Level the regulatory playing field for small business
What makes a neighborhood, a community, a city and a state vibrant, alive and a great place to live? What gives a place that special flavor, what makes it unique and a good place to work and raise a family? In large part, local small businesses give a community its character, its sense of growth and its optimism.
This is especially true in New Hampshire. The most recent data shows just how important small business is to New Hampshire families. Here, small business continues to create new jobs. According to the recently released Small Business Profile for the States and Territories by the Office of Advocacy of the U.S. Small Business Administration, small businesses added 7,400 net new jobs in 2004, the latest period studied.
But the updated profile also shows that in 2006 New Hampshire had an estimated 145,900 small businesses, of which 39,700 were employer firms.
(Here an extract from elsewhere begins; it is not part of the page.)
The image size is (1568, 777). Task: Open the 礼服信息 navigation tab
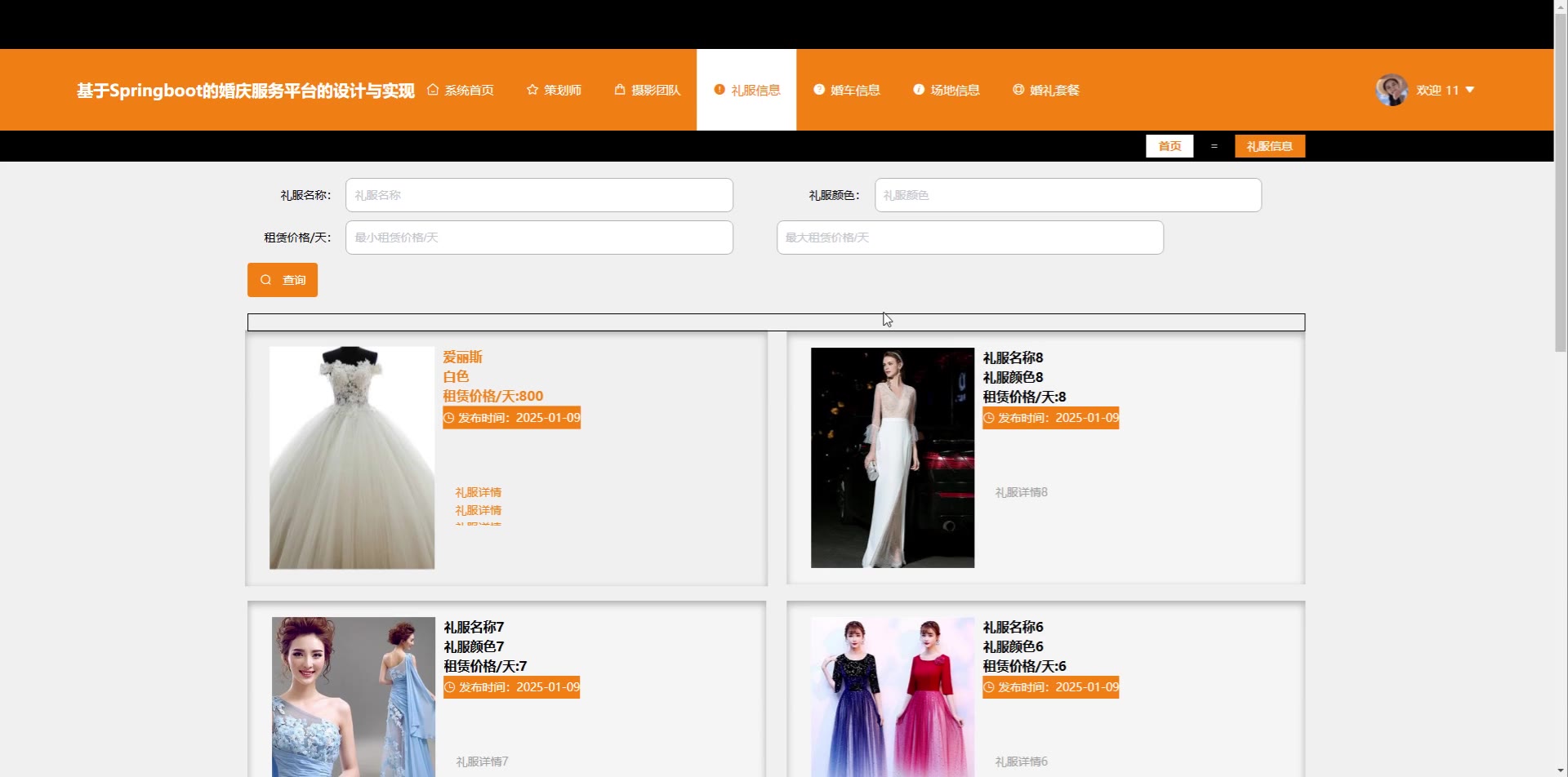pos(746,90)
Those small businesses employed 56.5 percent of the state’s non-farm private workforce (in 2004).
Further, diversity of business ownership is bringing more of the state’s minorities and women into the economic mainstream. The data documents that New Hampshire has 1,500 Asian-owned firms, 500 Black-owned firms, 900 Hispanic-owned firms, 500 Native American-owned firms, and 20 Native Hawaiian and Pacific Islander-owned firms. Moreover, women-owned firms total 31,000 and generate $4.7 billion in revenue (all in 2002, the latest year available).
The 4,703 new firms with employees in 2006 showed just how optimistic New Hampshire’s entrepreneurs are about the future. More importantly, those firms are driving the economy. Office of Advocacy research has shown that new business creation is key to the state’s ability to increase gross state product, state personal income and total state employment.
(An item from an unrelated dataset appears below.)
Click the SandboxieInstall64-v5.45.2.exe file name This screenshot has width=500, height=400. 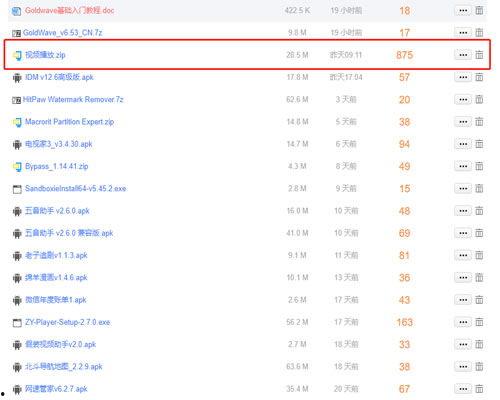tap(75, 188)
Unfortunately, because the businesses are small and individually don’t appear to be important, policymakers tend to overlook them when discussing and implementing regulatory, tax and economic proposals. Because they are overlooked, some do not understand how their programs, rules and regulations can harm small business.
The result is that small business faces an uneven playing field. According to Advocacy research, just complying with federal regulations costs the nation’s smallest firms $7,647 per employee each year. That is 45 percent more than the per-employee costs of their larger counterparts.
As the years have gone by, the total annual federal regulatory burden on the economy has grown to enormous proportions. Complying with all federal regulations now costs our economy $1.1 trillion per year — that’s more per household than the cost of health care.
It’s time to help lighten that load by streamlining and updating outdated and ineffective regulations.
The Office of Advocacy’s new Regulatory Review and Reform initiative – known as r3 — does just that. The initiative encourages small-business stakeholders to identify current rules that are outdated or ineffective and recommend targeted reforms.
The result will be an annual “Top 10” list of current regulations that are ripe for reform. Advocacy will work with the relevant federal agencies to make sure they understand the impact of those current regulations on small business. In addition, we will provide them with training in how to review and reform outdated and ineffective rules.
We are calling for nominations of federal rules and regulations in need of review and reform, and we need your help to make r3 a success. Nominations are due by Dec. 31. You can make them by visiting www.sba.gov/advo/r3, sending an email to advocacy@sba.gov, or calling Keith Holman at 202-205-6936.
By leveling the playing field and supporting small business with regulatory relief through the r3 initiative, we can keep our communities a great place to live for our children and grandchildren.